2004: Koi

Here is another experimental print in my antique photochemistry process, I think I made it around 2004. Like a lot of prints I make, I thought this one was a failure. It certainly didn’t turn out the way I intended. But I decided it was not such a failure after all. This is a very large print, 11×16 inches, the largest print I ever attempted in this media.

Koi-Print600.jpg

I took this photo with a cheap Fuji disposable 35mm camera, this is the moat at Goryoukaku Fortress in Hakodate, Japan. I scanned the little 5×7 inch print and made digital color separations, that’s where I made the error. I was experimenting with CMYK “undercolor removal” for this color separation. When you have a dark, neutral color, it usually has a large amount of cyan, magenta, and yellow in it, in addition to black. UCR removes those “undercolors” and replaces them with black. But it was a failed experiment, the colors all went too much towards black, which covered up a lot of the brighter colors. This process is fairly high contrast, it has trouble conveying subtle colors. But I did manage to capture some nice, smooth tonal changes that are normally beyond the range of this process. There is a subtle change of light color across the top, as the green lotus pads float in in the blue water. But the darker tones in the left corner went to almost totally black, they were actually dark blue. I think this UCR method is not the way to go for this process, most people only print CMY and don’t print the black at all. This print might have done better with a lighter black layer, but it’s too late to redo the films now. The colors that do appear are subtle and generally faithful to the original (even if they’re a little faint).

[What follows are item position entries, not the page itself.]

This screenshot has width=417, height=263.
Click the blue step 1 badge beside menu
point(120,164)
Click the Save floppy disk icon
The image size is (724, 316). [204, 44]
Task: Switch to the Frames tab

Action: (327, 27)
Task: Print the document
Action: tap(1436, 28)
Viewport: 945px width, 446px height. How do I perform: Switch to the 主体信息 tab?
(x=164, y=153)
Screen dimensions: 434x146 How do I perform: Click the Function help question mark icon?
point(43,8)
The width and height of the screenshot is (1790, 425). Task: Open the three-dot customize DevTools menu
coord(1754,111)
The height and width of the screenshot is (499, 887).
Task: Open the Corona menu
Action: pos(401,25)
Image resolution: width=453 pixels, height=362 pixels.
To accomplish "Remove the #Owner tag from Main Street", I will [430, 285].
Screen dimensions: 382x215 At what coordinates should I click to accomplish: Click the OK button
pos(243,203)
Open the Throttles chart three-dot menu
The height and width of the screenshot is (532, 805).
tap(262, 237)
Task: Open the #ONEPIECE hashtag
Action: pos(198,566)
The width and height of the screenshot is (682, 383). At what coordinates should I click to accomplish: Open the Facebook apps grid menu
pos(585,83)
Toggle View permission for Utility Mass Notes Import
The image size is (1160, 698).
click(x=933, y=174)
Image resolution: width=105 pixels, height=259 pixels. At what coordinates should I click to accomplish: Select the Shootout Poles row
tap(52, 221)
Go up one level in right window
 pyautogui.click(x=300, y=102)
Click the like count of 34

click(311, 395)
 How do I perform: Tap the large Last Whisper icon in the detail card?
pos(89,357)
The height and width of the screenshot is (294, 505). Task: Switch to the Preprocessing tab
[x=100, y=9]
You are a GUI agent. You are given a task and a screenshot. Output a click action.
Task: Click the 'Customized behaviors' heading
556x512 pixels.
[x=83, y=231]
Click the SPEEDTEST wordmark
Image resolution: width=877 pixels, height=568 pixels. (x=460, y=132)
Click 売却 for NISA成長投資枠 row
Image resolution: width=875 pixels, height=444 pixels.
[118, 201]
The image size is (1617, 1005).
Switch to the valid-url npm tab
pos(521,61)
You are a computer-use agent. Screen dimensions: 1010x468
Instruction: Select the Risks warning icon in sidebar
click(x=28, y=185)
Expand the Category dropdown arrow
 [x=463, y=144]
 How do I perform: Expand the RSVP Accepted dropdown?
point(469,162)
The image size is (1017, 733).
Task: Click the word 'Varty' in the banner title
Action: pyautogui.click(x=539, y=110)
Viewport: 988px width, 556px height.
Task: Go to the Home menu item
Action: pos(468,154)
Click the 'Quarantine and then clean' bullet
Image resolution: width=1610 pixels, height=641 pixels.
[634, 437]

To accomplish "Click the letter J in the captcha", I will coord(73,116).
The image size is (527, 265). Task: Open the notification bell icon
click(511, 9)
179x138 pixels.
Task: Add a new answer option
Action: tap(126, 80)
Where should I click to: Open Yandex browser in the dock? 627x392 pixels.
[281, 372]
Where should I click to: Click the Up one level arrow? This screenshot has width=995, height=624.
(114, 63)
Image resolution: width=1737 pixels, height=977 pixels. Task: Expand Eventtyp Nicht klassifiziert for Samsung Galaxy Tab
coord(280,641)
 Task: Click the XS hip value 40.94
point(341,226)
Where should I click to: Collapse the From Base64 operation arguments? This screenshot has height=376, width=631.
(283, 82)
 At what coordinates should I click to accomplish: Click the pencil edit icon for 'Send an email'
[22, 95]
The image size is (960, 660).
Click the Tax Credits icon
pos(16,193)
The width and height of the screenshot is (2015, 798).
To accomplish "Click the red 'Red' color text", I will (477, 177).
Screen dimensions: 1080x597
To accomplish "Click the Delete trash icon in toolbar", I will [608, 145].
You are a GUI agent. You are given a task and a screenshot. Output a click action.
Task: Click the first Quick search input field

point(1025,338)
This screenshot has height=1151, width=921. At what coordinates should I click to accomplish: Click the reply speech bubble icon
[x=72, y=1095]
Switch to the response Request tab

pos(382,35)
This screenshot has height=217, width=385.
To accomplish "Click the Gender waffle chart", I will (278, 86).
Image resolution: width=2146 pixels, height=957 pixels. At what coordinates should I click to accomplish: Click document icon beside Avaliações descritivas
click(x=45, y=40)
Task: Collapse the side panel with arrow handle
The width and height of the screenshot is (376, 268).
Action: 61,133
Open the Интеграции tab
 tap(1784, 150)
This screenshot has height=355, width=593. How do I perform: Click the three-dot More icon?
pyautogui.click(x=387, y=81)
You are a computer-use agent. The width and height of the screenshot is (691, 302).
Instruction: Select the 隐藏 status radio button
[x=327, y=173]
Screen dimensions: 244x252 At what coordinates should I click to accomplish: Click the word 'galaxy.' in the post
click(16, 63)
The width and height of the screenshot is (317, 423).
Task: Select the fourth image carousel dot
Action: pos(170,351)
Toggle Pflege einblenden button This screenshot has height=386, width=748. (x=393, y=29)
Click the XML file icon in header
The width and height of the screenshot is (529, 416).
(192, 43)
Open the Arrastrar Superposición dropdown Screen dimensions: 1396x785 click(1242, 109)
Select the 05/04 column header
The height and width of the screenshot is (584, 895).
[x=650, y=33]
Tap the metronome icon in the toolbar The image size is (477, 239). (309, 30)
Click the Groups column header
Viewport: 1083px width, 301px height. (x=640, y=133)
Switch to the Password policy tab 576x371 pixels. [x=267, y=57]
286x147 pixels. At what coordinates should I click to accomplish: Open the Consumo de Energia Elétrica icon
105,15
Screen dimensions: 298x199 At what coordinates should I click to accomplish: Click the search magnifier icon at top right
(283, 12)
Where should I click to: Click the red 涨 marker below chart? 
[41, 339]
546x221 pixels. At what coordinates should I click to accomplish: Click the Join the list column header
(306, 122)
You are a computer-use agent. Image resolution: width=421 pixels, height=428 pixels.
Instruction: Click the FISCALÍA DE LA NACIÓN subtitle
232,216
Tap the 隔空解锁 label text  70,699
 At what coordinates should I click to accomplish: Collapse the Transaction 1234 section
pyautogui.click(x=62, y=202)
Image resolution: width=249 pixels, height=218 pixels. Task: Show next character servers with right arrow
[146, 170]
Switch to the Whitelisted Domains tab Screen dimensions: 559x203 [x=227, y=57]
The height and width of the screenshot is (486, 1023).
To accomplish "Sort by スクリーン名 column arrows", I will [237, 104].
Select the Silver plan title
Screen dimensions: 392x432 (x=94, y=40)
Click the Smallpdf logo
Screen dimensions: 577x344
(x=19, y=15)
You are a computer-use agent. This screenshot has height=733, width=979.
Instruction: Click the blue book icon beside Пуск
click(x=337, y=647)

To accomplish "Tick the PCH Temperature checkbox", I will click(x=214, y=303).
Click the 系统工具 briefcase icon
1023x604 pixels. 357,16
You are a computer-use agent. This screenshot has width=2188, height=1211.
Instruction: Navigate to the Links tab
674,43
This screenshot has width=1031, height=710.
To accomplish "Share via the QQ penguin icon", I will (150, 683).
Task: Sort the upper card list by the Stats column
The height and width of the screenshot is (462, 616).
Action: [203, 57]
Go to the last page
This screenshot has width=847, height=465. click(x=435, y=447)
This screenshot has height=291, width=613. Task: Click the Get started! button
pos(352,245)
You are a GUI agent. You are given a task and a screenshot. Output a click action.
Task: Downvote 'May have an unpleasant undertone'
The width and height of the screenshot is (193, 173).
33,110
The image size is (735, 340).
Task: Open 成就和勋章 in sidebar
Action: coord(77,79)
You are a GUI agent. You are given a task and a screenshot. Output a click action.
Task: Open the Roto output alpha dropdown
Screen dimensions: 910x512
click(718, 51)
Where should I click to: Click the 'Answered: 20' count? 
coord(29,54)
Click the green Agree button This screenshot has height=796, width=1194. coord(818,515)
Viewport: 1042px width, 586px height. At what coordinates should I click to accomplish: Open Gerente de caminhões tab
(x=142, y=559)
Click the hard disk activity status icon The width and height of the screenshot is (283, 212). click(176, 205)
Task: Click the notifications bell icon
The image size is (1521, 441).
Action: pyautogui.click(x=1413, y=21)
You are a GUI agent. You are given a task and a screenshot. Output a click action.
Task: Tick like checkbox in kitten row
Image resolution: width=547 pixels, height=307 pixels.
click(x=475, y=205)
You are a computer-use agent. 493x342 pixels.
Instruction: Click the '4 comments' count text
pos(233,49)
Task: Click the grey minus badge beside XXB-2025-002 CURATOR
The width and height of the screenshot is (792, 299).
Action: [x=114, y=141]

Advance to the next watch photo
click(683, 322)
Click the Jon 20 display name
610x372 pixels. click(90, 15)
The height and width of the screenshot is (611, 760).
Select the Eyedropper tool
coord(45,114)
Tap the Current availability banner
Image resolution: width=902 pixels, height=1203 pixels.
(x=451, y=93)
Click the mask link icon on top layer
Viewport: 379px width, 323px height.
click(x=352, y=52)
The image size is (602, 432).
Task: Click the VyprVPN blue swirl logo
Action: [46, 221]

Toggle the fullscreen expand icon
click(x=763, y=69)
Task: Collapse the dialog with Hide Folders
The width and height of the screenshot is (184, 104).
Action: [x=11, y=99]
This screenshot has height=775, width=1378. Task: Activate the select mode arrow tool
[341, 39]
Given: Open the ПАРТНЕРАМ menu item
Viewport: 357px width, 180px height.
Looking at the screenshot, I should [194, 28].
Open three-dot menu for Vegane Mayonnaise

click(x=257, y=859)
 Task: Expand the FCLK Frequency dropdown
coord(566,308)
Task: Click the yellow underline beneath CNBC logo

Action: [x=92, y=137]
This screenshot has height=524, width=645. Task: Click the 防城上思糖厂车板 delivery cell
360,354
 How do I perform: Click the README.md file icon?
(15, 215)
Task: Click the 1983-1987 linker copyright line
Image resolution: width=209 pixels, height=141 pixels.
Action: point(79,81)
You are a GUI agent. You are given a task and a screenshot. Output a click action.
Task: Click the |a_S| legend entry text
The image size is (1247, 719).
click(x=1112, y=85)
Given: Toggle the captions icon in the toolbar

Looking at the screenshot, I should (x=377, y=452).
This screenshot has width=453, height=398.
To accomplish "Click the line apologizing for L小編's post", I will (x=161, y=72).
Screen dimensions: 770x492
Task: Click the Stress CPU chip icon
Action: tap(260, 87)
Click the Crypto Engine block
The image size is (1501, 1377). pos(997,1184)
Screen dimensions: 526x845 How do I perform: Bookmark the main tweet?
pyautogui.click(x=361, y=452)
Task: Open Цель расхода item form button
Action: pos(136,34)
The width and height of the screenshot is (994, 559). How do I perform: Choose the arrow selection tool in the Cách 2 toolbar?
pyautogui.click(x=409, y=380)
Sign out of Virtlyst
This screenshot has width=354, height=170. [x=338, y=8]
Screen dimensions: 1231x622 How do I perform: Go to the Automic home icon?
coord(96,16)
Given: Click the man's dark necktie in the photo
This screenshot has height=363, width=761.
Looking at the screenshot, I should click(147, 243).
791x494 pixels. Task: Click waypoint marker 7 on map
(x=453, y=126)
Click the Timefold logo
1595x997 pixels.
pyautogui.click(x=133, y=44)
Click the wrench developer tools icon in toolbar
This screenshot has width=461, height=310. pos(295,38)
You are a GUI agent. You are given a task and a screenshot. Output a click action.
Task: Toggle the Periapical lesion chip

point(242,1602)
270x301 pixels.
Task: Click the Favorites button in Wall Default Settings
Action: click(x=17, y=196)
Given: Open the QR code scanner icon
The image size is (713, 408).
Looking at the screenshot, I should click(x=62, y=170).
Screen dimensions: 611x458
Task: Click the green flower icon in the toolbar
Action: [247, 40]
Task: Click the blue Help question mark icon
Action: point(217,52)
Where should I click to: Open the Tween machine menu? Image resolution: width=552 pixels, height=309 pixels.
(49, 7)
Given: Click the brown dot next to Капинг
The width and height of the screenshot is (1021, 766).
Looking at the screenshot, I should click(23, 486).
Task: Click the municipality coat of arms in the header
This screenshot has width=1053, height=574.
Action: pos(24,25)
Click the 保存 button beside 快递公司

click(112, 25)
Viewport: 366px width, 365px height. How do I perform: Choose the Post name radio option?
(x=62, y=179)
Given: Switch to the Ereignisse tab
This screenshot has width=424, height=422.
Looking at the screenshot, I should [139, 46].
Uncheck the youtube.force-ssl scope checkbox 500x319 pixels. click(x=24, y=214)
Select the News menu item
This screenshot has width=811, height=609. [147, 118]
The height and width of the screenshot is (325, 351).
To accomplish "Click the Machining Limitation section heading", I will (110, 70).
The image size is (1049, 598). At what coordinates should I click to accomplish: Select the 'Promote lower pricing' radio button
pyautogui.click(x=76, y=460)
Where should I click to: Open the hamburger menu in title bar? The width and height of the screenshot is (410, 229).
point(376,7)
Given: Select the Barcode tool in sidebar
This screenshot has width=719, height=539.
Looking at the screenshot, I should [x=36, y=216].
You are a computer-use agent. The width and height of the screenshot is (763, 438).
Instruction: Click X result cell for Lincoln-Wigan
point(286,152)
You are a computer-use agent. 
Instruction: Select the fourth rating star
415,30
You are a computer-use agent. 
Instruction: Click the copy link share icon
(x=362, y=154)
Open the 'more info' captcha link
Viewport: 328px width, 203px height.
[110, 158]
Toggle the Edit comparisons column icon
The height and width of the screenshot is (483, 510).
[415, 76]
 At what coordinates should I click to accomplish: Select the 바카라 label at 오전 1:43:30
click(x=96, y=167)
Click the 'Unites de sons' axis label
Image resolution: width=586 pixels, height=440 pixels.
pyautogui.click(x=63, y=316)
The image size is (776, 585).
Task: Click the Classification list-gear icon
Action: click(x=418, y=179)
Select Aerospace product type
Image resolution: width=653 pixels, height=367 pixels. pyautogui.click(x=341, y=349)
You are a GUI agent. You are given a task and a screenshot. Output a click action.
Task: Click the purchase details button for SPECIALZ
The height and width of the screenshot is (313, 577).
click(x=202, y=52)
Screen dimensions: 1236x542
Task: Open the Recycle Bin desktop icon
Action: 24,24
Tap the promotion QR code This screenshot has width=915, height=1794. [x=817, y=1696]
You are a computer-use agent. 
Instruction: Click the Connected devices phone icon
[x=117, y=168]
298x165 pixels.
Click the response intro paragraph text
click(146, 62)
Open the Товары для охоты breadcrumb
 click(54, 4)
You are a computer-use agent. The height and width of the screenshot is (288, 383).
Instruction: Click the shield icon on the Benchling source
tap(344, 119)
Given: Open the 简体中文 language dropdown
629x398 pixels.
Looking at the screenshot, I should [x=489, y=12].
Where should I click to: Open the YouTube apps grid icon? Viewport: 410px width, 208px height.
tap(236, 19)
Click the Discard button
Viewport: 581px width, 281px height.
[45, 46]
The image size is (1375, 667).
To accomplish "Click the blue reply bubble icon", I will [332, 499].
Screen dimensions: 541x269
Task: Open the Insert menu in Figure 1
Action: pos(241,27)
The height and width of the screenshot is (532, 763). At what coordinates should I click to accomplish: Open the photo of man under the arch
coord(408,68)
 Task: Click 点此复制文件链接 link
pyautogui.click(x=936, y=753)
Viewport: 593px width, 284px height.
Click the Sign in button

But I decided I liked the results in this print anyway, even if it wasn’t what I wanted. The darkest blacks are somewhat blue-black. And even the black seems to work with this image, just as it is. The high contrast brings out the details in the rippling patterns of the water, and the structure of the lotus pads. And there’s a lot of detail in a print this big. Here’s a detail from the print, slightly enlarged.

Koi-Detail.jpg

If you look closely, you can see white lotus flowers in the upper left and right corners. If you look very closely, you can see they have a faint yellow center. And the koi swimming in the foreground has an orangy salmon color. The dark blue-black water helps the fish stand out. It’s hard to get subtle color for both strong colors and faint pastels. But this seems to work somewhat on both ends of the scale. Registration between layers was very good in this print, so there is good detail here (if you can believe that). This process is notorious for lack of detail, that’s part of its look. Overall, there are more successes than failures in this print. But I’d sure like to print it again, with better negatives.

Update: I found another print of this image, it’s small enough to fit on my scanner so I can get improved color accuracy. It has a lighter black negative and doesn’t use UCR, so the midrange, bright colors are more apparent. And you can see fairly good detail in the lower left corner, that wasn’t visible in the other print. But this separation is bad too, you can see too much black in the light areas in the upper right. The midrange tones are pretty good but the light end lost detail. I think this was the separation that inspired me to see if UCR would do better. This separation still isn’t right, but it’s closer than the other one. I can do almost any variation of color separations to get any tonal scale I want, but it can get complex. Ideally I would make 8 negatives, two for each CMYK color, one for the high tones and one for the low tones.